As a kid, I sang a little doo-wop and toyed with the guitar. I loved the more obscure doo-wop songs and groups: Sonny and the Sunglows' "Talk to me"; the Impalas' "I ran all the way home (just to say I'm sorry)". I had been taught that there was a correlation between musical talent and mathematical competence. We were poor. I couldn't afford a proper guitar, so I joined the high school math team. Couldn't actually sing then. Still can't. Don't sing anymore, but still play lots of guitar - mostly blues. I am an avid if not an accomplished guitarist. I take lessons. I'm a teacher by profession, so I take lessons to learn. Playing does not come naturally to me, though complaining does. That's halfway to the blues. My son, Jeremy, is a talented musician, however. When we play together, I vacillate between embarrassment and joy. I have a fine selection of electric guitars. My childhood friend is Matt Umanov of Matt Umanov Guitars [left]. He and Zeke help me pick guitars. Actually Zeke does; Matt mostly complains about having to sell to me at a discount. My current favorite is a 1972 Tele Thinline. It's light, bluesy, warmer than most Teles, yet still has some bite in the treble. Like most Teles, it is largely unforgiving: Great attack and leading edge, quick decay but more harmonic structure than your typical Tele.


I got into high end almost 30 years ago when we lived in Wisconsin. At Koss, I had a friend in R&D. We got our hands on some fancy stuff on a regular basis. I loved it. It's been that way ever since. My first serious rig consisted of Magneplanar Tympani speakers, Dynakit amp and preamp, and a Connoisseur Turntable with a Formula 4 arm tracking a Decca Plum cartridge. Not so much high resolution as a big wet kiss. I amassed a large record collection that followed me from job to job. Every move precipitated a change in system. When we left Wisconsin for Berkeley/California, we went from a large house to a shoe box. Out went the Tympanis; in came Rogers LS3/5A and JR149s. So it went. In time, my colleagues at various Universities began seeking my advice about purchasing equipment.
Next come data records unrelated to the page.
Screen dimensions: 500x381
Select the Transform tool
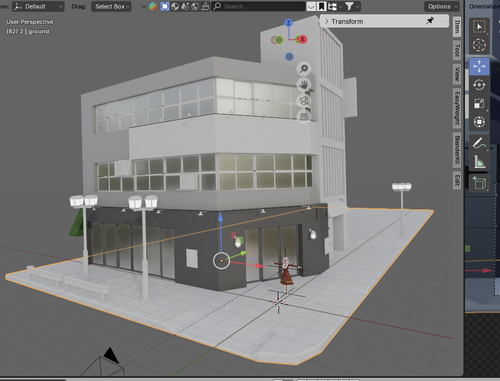(479, 122)
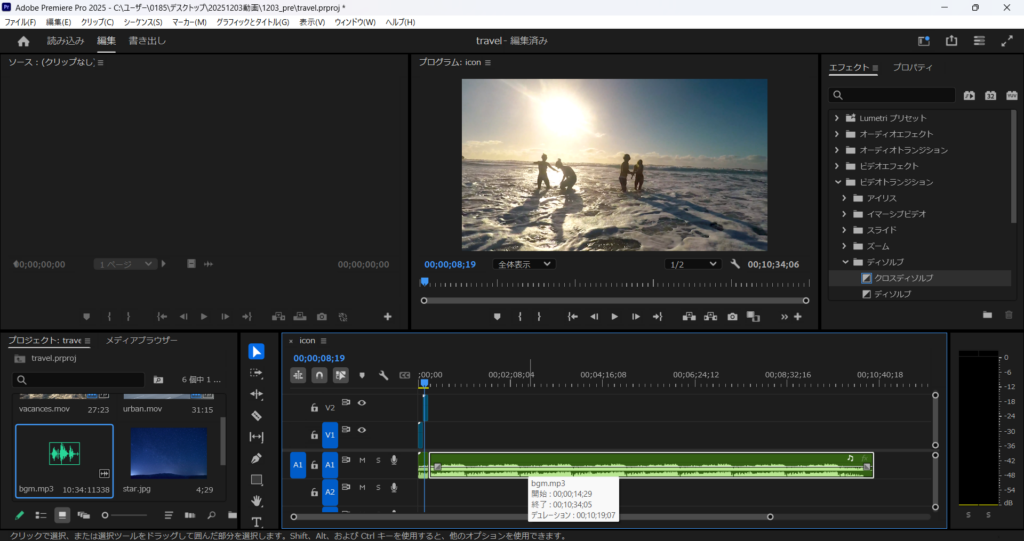Go to the 書き出し export workspace
This screenshot has width=1024, height=541.
(x=147, y=41)
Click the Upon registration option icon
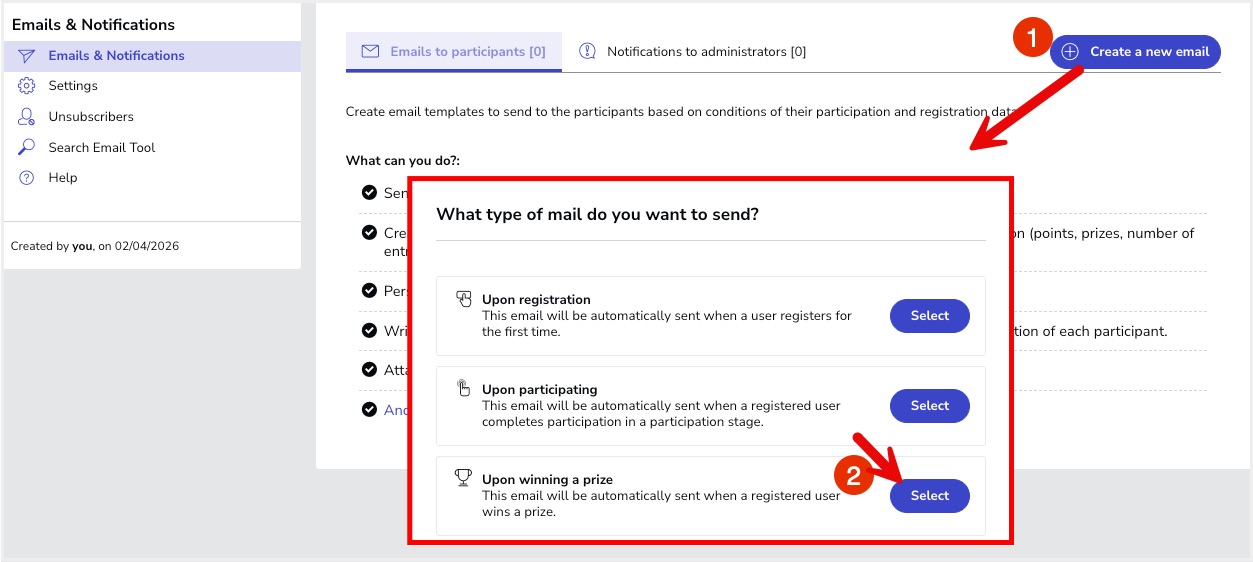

I devoured information, loved listening, tried my hand at building equipment, and generally obsessed. I still obsess a lot and worry about that from time to time. I don't obsess about it - at least not yet.


Most of my friends outside academia are either athletes or musicians, sometimes both. Audiophilia overcame me completely when I took my current position and moved to Connecticut. We bought a house and added a large family room and master bedroom above it. Completely without planning, we built and furnished a room that, save for a few oddities, turned out to be perfect for listening to audio equipment. Almost everything brought in to try in that room sounded as good as it could. We got much better sound in the Coleman family room than we've heard in any room at the local high end emporium. We also had more fun than they did.


Needless to say, this spawned massive purchases, long listening sessions with friends and a major obsession with gear. I was already hooked on the music, Now I could really begin to appreciate ever more fully music playback. I couldn't keep anything for too long. Once AudioMart and then AudiogoN came into existence, I was lost to this world. I helped everyone I knew buy equipment and learn how to listen. I even became something of a snob. I wasn't an academic snob at all. I thus needed something to be a snob about and audio was it. That, plus the fact that nothing stayed in my house longer than six months meant that it was inevitable that I would someday become a reviewer.